Sarkozy veut libérer Ingrid Betancourt à Noël
MESKENS,JOELLE
Jeudi 6 décembre 2007
France Le Président en première ligne pour tenter de libérer l’otage
Le président français joue son va-tout. Après la diffusion d’une preuve de vie poignante de l’otage franco-colombienne Ingrid Betancourt, il s’engage. Avec un rêve : obtenir sa libération pour Noël.
Il y a quelques jours, le président colombien Alvaro Uribe avait proposé à Nicolas Sarkozy de se poser en médiateur direct auprès des ravisseurs qui exigent la libération de cinq cents guerilleros en échange de l’élargissement des quarante-cinq otages qu’ils détiennent. Prudent, l’Elysée avait préféré se donner un peu de temps. « Nous savons que les choses sont complexes », indiquait en début de semaine l’entourage de Nicolas Sarkozy, qui cherchait à éviter une instrumentalisation après l’éviction du président vénézuélien Hugo Chavez, considéré comme le meilleur médiateur possible et par l’intermédiaire duquel les preuves de vie de l’otage sont d’ailleurs arrivées. « Il faut se donner le meilleur moyen d’agir pour ne pas gâcher les chances d’aboutir. » L’exemple d’un précédent fiasco reste en mémoire. En 2003, Dominique de Villepin, ami personnel d’Ingrid Betancourt, avait dans le plus grand secret envoyé un avion dans la jungle pour tenter de l’exfiltrer. L’opération avait lamentablement échoué.
Depuis le début de son mandat, Nicolas Sarkozy s’est personnellement beaucoup impliqué dans le dossier. Il a reçu les proches d’Ingrid Betancourt à de nombreuses reprises et la famille de l’otage ne tarit pas d’éloges sur sa gestion de l’affaire. Après l’enregistrement des messages, la sœur de l’otage, Astrid Betancourt, a d’ailleurs salué un « geste fort, audacieux et empreint d’humanité ». De même Robert Menard, le secrétaire général de « Reporters sans frontières » qui a eu à connaître de nombreuses affaires d’otages (notamment l’enlèvement en Irak de Christian Chesnot et Georges Malbrunot puis celui de Florence Aubenas) loue l’énergie du président français et veut croire qu’il peut obtenir la libération de la Franco-Colombienne.
Pour Nicolas Sarkozy, l’affaire Betancourt est un double symbole. Symbole de l’attention qu’il entend porter aux victimes. Si un fait divers émeut le pays, il s’empresse de recevoir à l’Elysée la famille de la victime.
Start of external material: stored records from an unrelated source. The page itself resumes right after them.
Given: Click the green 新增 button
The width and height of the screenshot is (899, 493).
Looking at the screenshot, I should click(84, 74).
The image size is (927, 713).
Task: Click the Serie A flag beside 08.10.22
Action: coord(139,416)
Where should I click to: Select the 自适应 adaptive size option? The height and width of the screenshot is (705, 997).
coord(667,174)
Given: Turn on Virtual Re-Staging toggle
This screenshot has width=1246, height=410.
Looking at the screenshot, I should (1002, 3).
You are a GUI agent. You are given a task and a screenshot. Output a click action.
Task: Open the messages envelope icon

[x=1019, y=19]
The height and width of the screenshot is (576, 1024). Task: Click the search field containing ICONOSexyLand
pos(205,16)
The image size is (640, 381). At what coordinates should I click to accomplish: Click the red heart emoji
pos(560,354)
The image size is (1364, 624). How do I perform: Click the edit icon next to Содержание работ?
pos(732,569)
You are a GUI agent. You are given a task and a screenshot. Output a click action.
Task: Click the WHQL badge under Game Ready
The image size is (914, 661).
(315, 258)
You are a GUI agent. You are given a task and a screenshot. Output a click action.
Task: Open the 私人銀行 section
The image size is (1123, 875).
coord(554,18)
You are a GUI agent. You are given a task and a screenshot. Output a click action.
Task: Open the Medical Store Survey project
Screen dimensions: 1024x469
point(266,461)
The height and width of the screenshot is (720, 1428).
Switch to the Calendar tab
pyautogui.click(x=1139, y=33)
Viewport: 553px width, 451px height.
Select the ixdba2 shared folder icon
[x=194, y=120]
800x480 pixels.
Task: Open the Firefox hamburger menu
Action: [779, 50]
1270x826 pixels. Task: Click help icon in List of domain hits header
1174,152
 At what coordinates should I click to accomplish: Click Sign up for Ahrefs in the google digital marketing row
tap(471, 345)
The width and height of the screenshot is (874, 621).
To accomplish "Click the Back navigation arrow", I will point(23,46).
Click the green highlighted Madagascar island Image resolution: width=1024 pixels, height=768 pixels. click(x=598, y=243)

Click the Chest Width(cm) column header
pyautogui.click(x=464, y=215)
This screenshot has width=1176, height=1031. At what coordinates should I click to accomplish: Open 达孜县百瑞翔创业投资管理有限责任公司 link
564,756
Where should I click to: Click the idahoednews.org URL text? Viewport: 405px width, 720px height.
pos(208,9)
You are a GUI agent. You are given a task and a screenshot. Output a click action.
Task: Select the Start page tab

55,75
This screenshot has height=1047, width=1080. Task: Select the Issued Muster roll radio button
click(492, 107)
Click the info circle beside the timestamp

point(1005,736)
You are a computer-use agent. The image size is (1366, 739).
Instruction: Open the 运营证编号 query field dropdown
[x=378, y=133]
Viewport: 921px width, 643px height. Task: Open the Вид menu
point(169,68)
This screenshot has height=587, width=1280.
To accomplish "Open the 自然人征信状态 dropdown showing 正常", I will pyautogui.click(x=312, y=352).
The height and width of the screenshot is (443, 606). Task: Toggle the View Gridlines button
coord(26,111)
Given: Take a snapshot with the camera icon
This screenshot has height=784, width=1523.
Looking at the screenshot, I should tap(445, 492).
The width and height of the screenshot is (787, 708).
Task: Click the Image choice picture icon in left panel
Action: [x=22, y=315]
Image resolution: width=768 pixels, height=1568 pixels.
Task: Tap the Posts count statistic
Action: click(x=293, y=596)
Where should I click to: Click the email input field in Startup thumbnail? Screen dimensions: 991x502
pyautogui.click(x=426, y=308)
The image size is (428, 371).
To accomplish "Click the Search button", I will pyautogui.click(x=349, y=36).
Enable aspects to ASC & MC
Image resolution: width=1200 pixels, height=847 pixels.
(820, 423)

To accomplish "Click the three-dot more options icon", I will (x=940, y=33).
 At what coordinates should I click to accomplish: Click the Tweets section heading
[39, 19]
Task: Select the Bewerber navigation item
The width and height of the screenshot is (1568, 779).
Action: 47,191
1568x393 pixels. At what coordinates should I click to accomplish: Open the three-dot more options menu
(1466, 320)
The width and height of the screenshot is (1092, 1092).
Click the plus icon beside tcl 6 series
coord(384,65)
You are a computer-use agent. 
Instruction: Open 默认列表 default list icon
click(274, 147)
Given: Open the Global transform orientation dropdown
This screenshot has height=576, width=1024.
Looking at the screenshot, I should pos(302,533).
Cela a été le cas ces derniers mois avec le père du petit Enis, violé par un pédophile à Roubaix, de même que pour la famille de Larami et Moushin, les deux adolescents tués à Villiers-le-Bel lors de la collision de leur minimoto avec une voiture de police. Symbole aussi d’une diplomatie qu’il voudrait placer sous le signe de l’engagement. Il se félicite d’avoir joué un rôle décisif dans la libération des infirmières bulgares et dans celle des journalistes français inculpés au Tchad après le scandale de l’Arche de Zoé, même si à chaque fois il a dû afficher une proximité embarrassante avec des chefs d’État controversés.
Les jours prochains pourraient être décisifs. Le premier ministre François Fillon sera en Argentine lundi pour l’investiture de la présidente Cristina Kirchner. Il en profitera pour rencontrer Alvaro Uribe. Mais si le Colombien persiste à vouloir confier une mission de médiation aux Français, il ne leur facilitera pas forcément la tâche. Les Farc exigent comme préalable à la négociation la démilitarisation de la zone où ils sont implantés. Une condition qu’Alvaro Uribe n’est pas disposé à satisfaire.